- WHAT TO PRODUCE:
Copy out the data word for word, from the line containing "Identify the location of y-tick-label: PSEL." through the line containing "center [340, 136].", and include both of those lines.

- DATA:
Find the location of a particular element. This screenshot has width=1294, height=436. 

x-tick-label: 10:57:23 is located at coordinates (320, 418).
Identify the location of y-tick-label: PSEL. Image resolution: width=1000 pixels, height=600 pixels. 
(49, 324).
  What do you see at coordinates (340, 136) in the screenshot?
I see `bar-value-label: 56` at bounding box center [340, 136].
---
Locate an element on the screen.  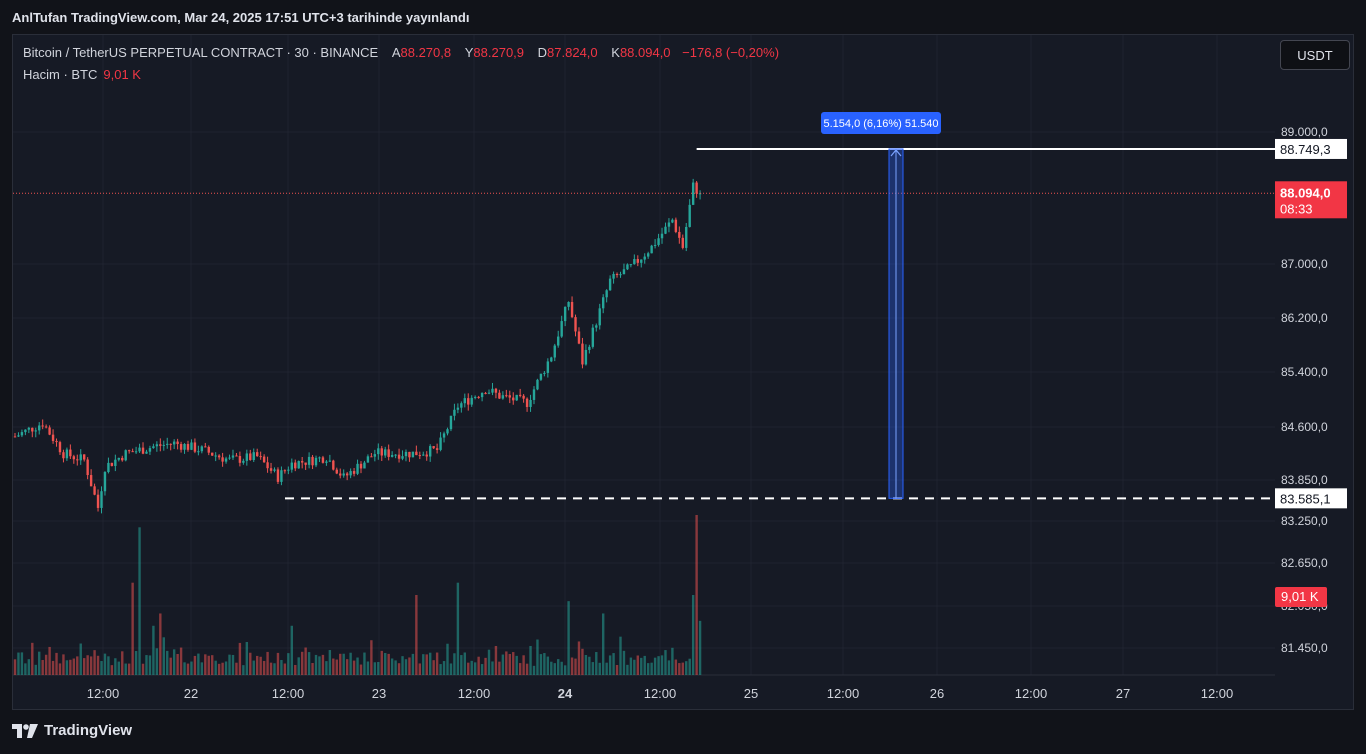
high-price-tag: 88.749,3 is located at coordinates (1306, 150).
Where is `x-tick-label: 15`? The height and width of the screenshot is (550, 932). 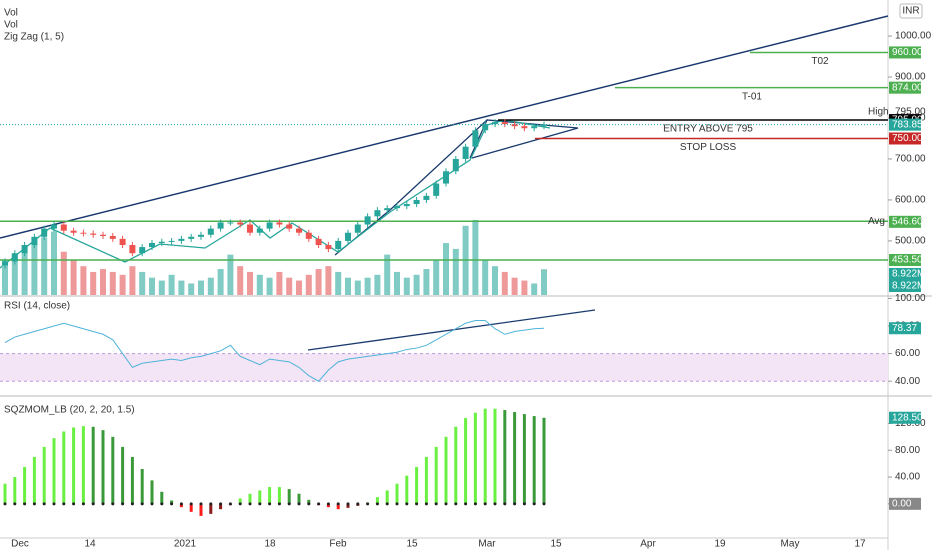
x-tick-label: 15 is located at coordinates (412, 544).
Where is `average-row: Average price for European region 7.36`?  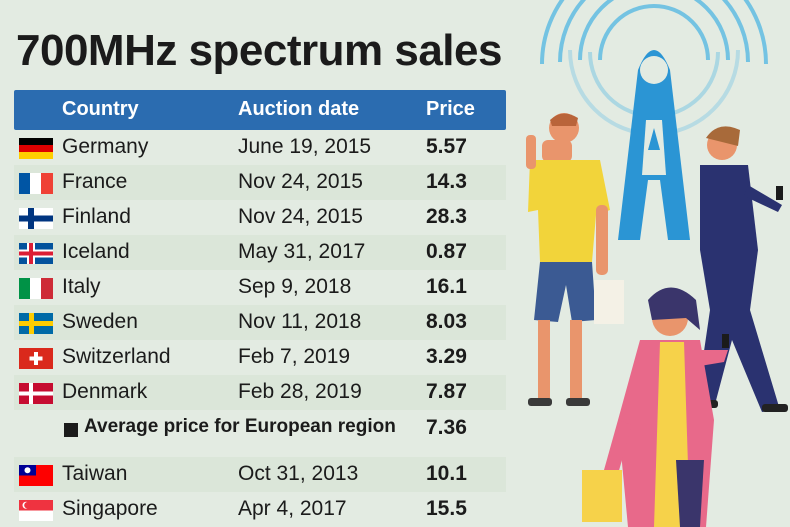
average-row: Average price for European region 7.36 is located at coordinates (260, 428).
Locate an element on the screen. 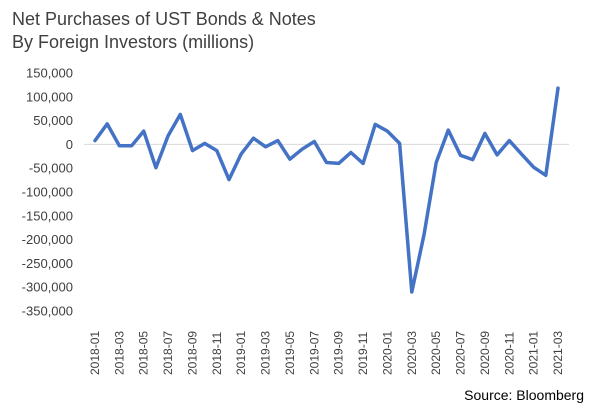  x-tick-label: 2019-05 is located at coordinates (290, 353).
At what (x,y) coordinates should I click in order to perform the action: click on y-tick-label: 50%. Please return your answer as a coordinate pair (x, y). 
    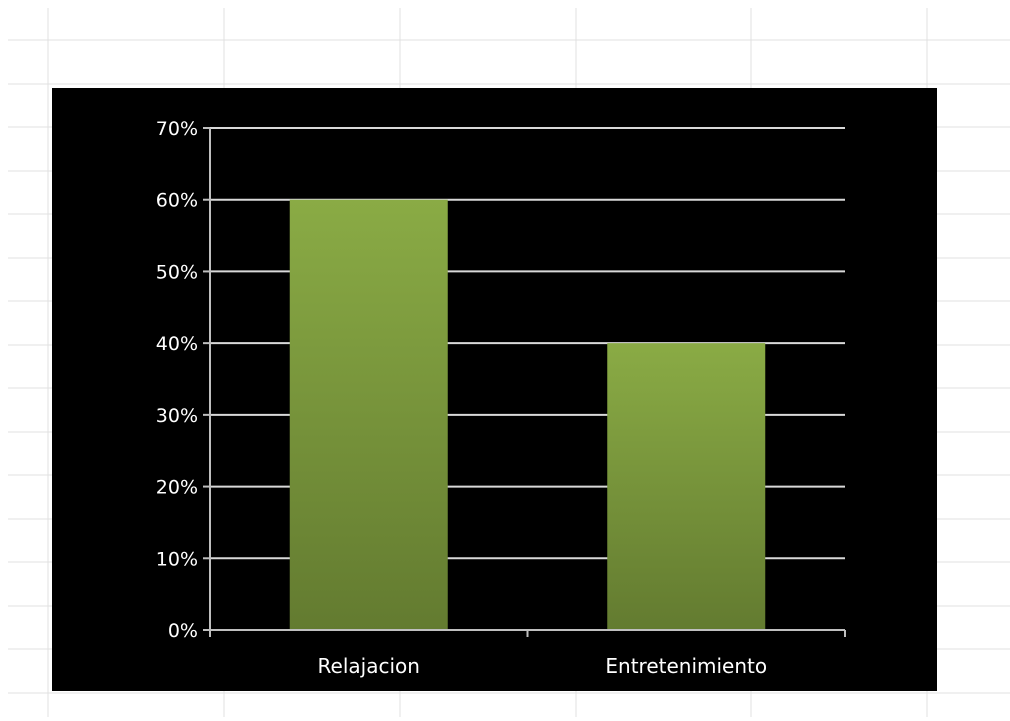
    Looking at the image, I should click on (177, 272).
* * *
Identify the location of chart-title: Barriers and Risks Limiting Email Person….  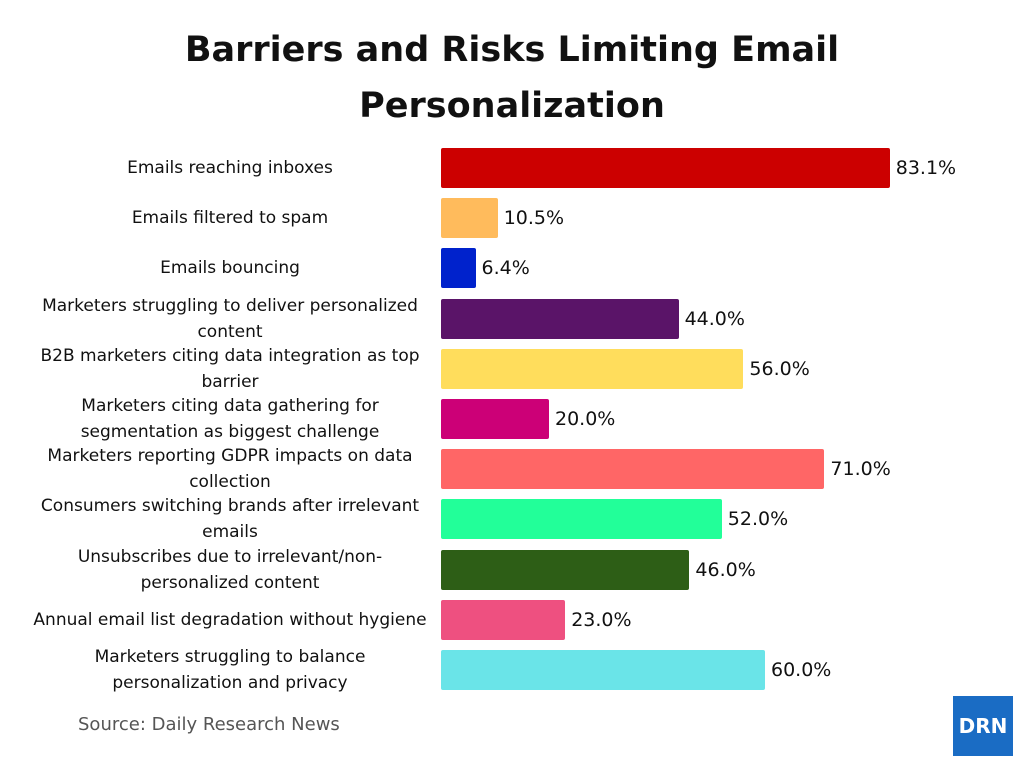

- RESPONSE AREA:
Identify the location of y-tick-label: PSEL. Image resolution: width=1000 pixels, height=600 pixels. 
(49, 324).
  What do you see at coordinates (340, 136) in the screenshot?
I see `bar-value-label: 56` at bounding box center [340, 136].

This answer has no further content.